Жур доел рыбу, поморщась отпил половину вина и не спросив имени случайного собеседника, вышел в быстро густеющую темноту придорожного двора. До города езды с полверсты, но оставаться тут не хотелось, лучше уж переночевать в чистом поле или в лесу, чем в этих унылых стенах, выслушивая излияния неудавшегося властелина. Власть… Отчего она так манит людей? Ведь это просто замаскированная лень. Ленивый сам по себе на печи лежит, а властелин лежит и указывает другим чего делать. Вот тебе и власть… Весь мир дрожит у твоих сапог, спеша выполнить каждый указ. Скукотища. Жизнь наперед – первую половину горбатишься зарабатывая золото, вторую властвуешь. То есть, дожив до старости, указываешь слугам дрожащими пальцами и гадишь в постель – все равно приберут, а до отхожего места добраться лениво.
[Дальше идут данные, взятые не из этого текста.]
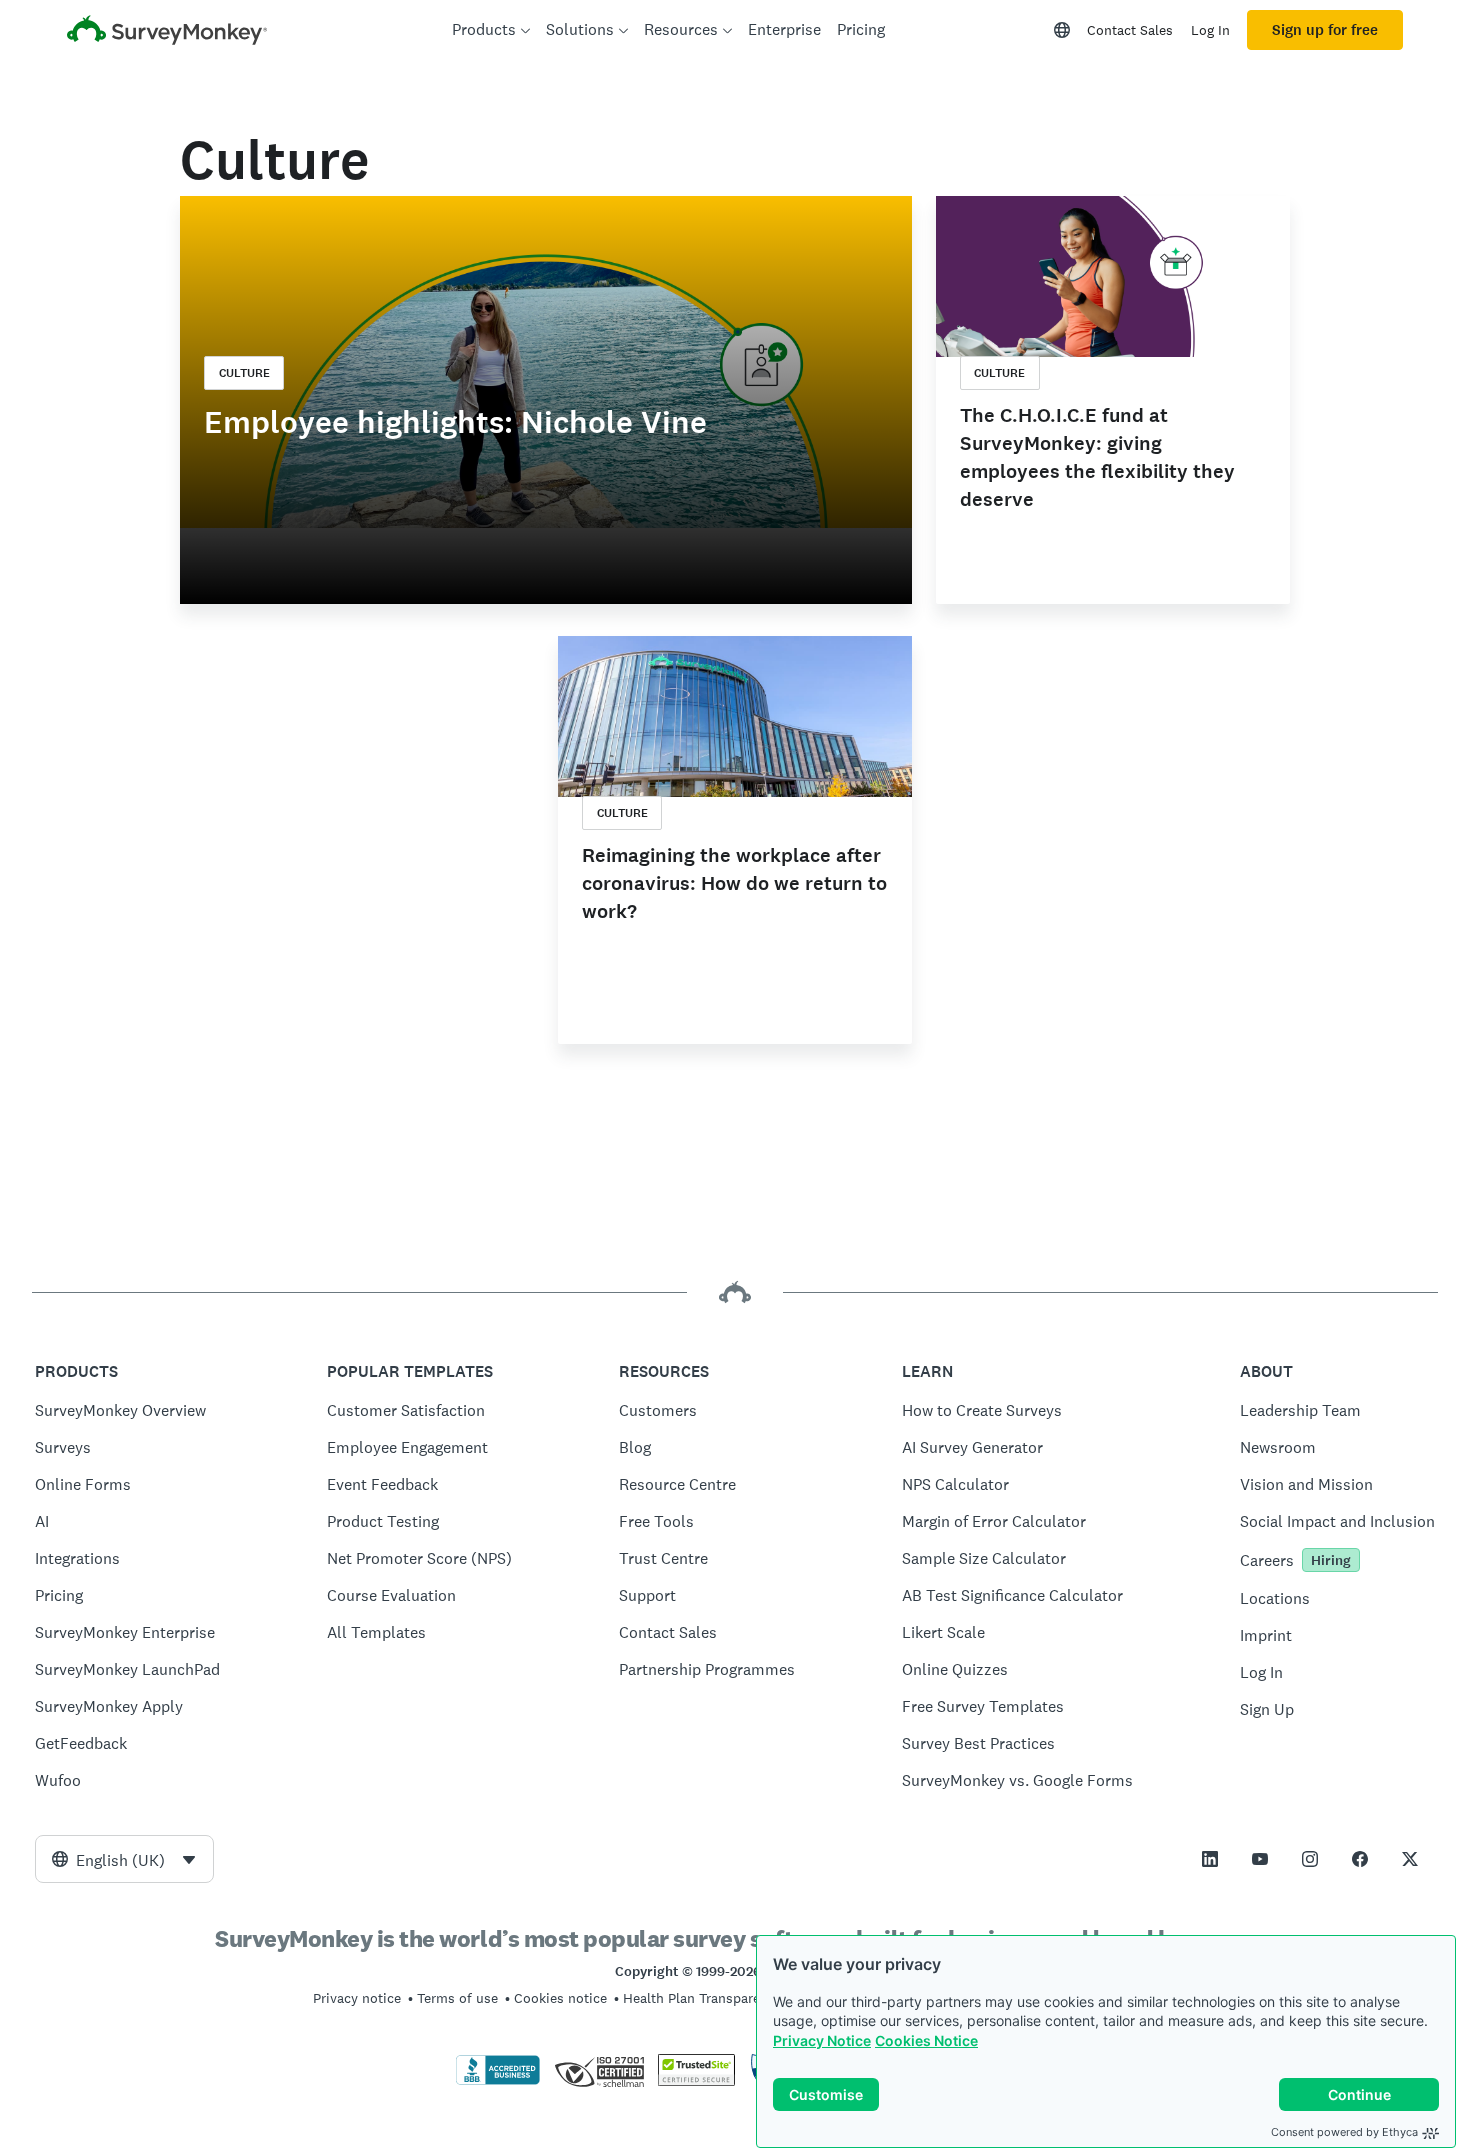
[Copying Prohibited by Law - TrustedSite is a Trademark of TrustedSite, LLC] (696, 2081)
Нет уж! Лучше смерть в поле, чем немощная дряхлость и жалкие потуги уцепиться за жизнь. Но есть у власти еще одна оборотная сторона – постоянный, непреходящий страх за свою шкуру. Деньги действительно не подвластны времени, поэтому их можно не только завещать сыну, но и запросто отобрать у немощного старика. Это друзья остаются верными, а слугам все равно кто станет платить.

Он отвязал коня, сунул ногу в стремя и собрался скакать на запад, где разорванный городскими крышами виднокрай еще отсвечивал серым пятном уходящего солнца. В задумчивости тронул конский бок пяткой, но не успел сдвинуться с места, как сзади окликнул знакомый до ужаса голос. Спина разом похолодела, а затылок вздыбился жесткими волосами – кого угодно ожидал услыхать Жур за спиной, но только не Громовника. Где угодно, только не за спиной!

– Спешишь? – насмешливые нотки так и сквозили, говоривший был явно доволен замешательством бывшего соратника.

Жур медленно повернулся в седле, даже кольчуга не звякнула от осторожного движения, лицо с невероятным усилием изобразило расслабленное спокойствие.

– О… Вот уж не думал, что тебя обгоню! – с наигранным удивлением вымолвил он.

– А я не думал, что решишься двинуться следом. Надеялся, но не верил. Ну что ж, значит ошибся – мой друг оказался куда сильней, чем поначалу казалось. – Громовник облокотился о стену трактира, едва видимый сквозь сумерки в густых ветвях вереска. – Я так понимаю, что явился за грамотой?

– А ежели и за ней? Можно подумать, отдашь без драки…

– Очень надобно с тобой драться! Просто по другому у меня и надежды не было тебя от Заряна оторвать, а так получилось. Зла я тебе не желал и не желаю. Веришь?

– Не очень-то… – скривился Жур. – По всему видать – за грамоту никто денег платить не стал, вот и не знаешь теперь что с ней делать. Давай сюда!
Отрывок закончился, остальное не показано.